## To be done
Reproduce verbatim the lines of the material starting at the line containing "You are a GUI" and ending at the line containing "center [936, 241].", both included.

Start of Extracted material

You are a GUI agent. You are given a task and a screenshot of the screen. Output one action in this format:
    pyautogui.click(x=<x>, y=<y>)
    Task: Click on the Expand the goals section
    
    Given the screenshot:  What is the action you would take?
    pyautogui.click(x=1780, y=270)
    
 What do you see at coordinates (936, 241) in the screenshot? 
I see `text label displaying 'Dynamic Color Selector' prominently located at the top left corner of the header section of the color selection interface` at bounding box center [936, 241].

End of Extracted material
Start of Extracted material

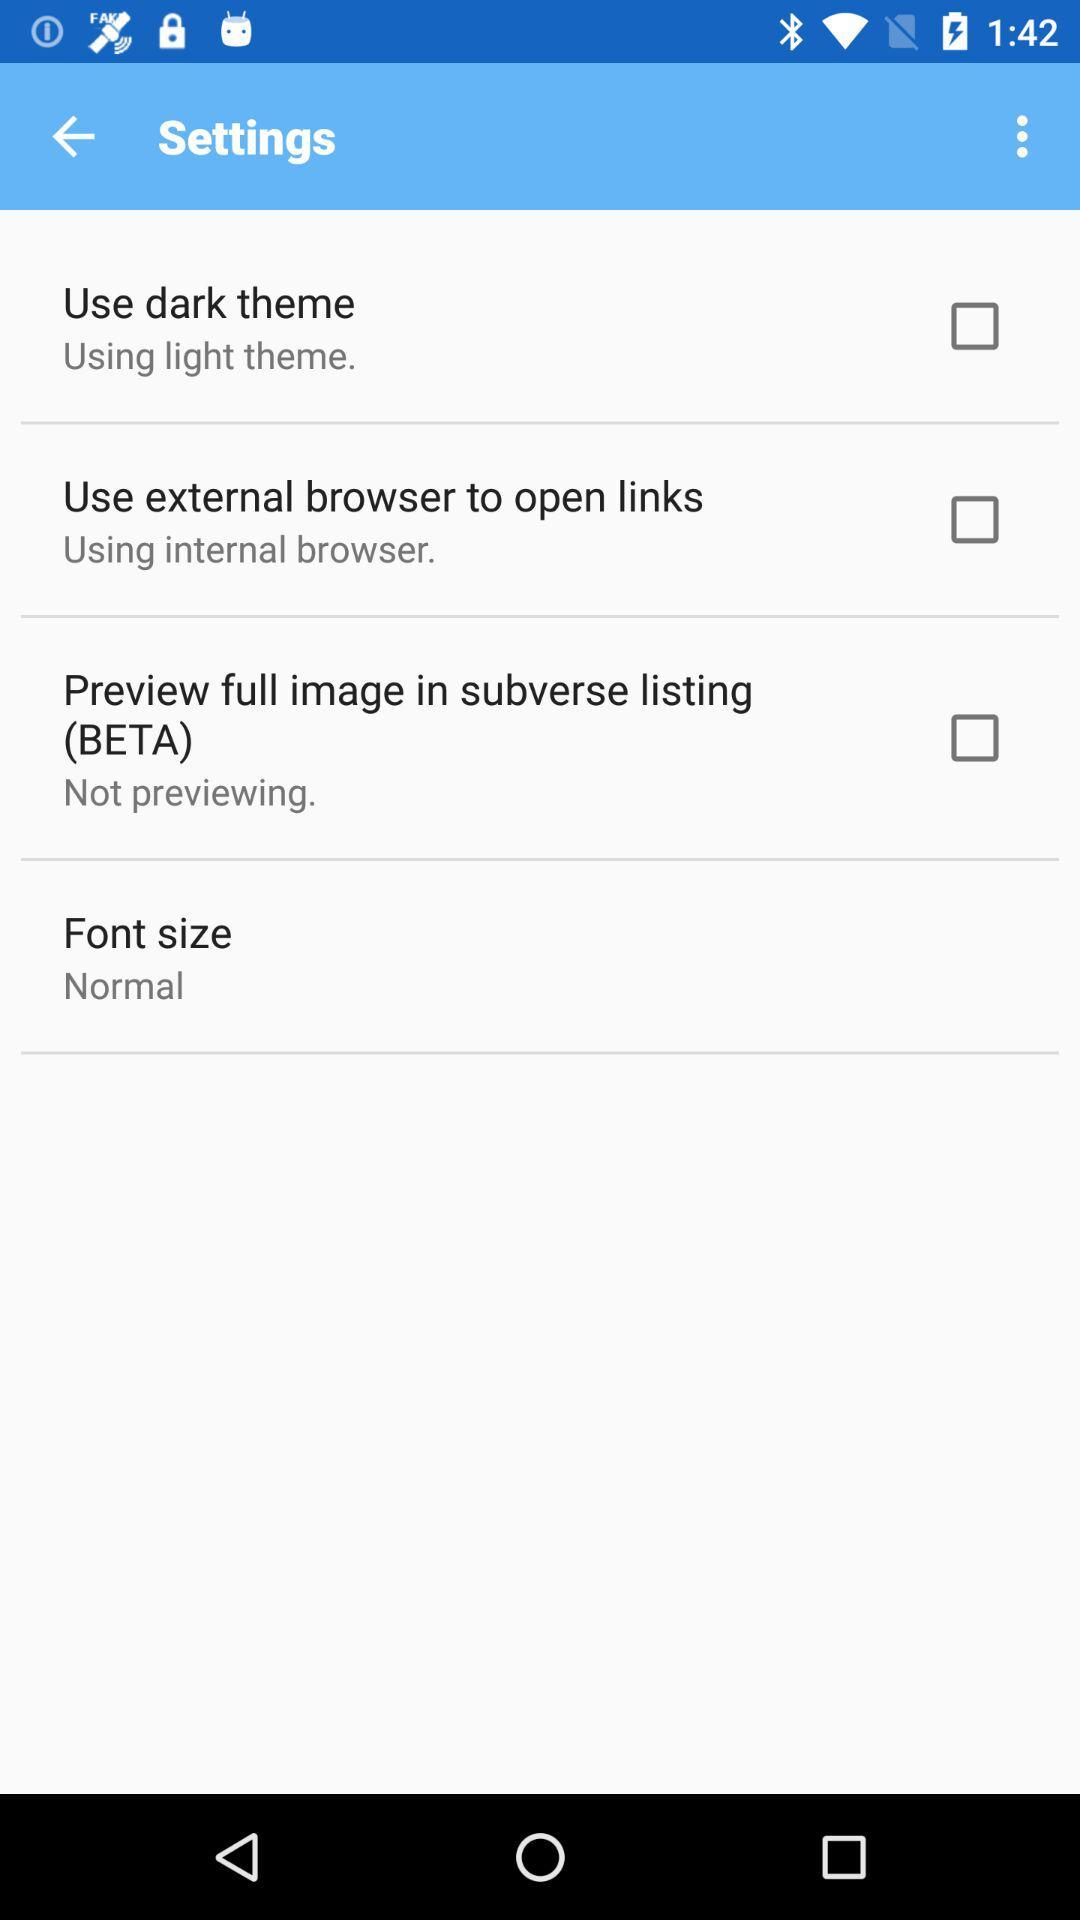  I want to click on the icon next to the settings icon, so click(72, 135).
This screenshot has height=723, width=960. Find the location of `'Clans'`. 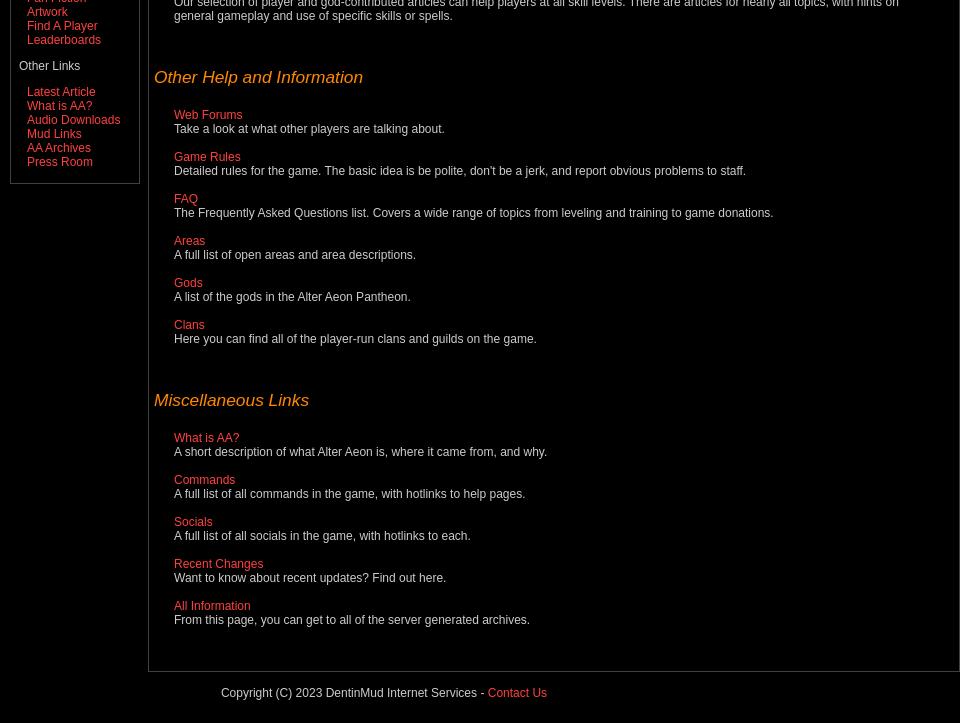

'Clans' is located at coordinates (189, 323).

End of Extracted material

## Right answer
You are a GUI agent. You are given a task and a screenshot of the screen. Output one action in this format:
    pyautogui.click(x=<x>, y=<y>)
    Task: Click on the Expand the goals section
    
    Given the screenshot:  What is the action you would take?
    pyautogui.click(x=1780, y=270)
    
 What do you see at coordinates (936, 241) in the screenshot? 
I see `text label displaying 'Dynamic Color Selector' prominently located at the top left corner of the header section of the color selection interface` at bounding box center [936, 241].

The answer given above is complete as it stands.